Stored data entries
☆ ☆ ☆ ☆

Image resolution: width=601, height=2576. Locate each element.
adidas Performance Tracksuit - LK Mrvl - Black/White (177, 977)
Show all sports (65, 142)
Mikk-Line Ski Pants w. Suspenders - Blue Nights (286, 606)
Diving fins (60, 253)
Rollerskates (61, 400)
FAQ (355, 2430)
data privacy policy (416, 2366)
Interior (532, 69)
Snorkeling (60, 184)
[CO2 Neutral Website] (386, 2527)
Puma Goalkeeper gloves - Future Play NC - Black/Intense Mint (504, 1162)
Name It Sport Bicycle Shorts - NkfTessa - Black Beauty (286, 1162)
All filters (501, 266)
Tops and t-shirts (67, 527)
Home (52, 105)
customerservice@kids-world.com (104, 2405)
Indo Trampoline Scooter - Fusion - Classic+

☆ ☆ ☆ ☆

> **Exercise brief**
Please write the data above out again, exactly the same.

> **Solved problem**
Image resolution: width=601, height=2576. Locate each element.
adidas Performance Tracksuit - LK Mrvl - Black/White (177, 977)
Show all sports (65, 142)
Mikk-Line Ski Pants w. Suspenders - Blue Nights (286, 606)
Diving fins (60, 253)
Rollerskates (61, 400)
FAQ (355, 2430)
data privacy policy (416, 2366)
Interior (532, 69)
Snorkeling (60, 184)
[CO2 Neutral Website] (386, 2527)
Puma Goalkeeper gloves - Future Play NC - Black/Intense Mint (504, 1162)
Name It Sport Bicycle Shorts - NkfTessa - Black Beauty (286, 1162)
All filters (501, 266)
Tops and t-shirts (67, 527)
Home (52, 105)
customerservice@kids-world.com (104, 2405)
Indo Trampoline Scooter - Fusion - Classic+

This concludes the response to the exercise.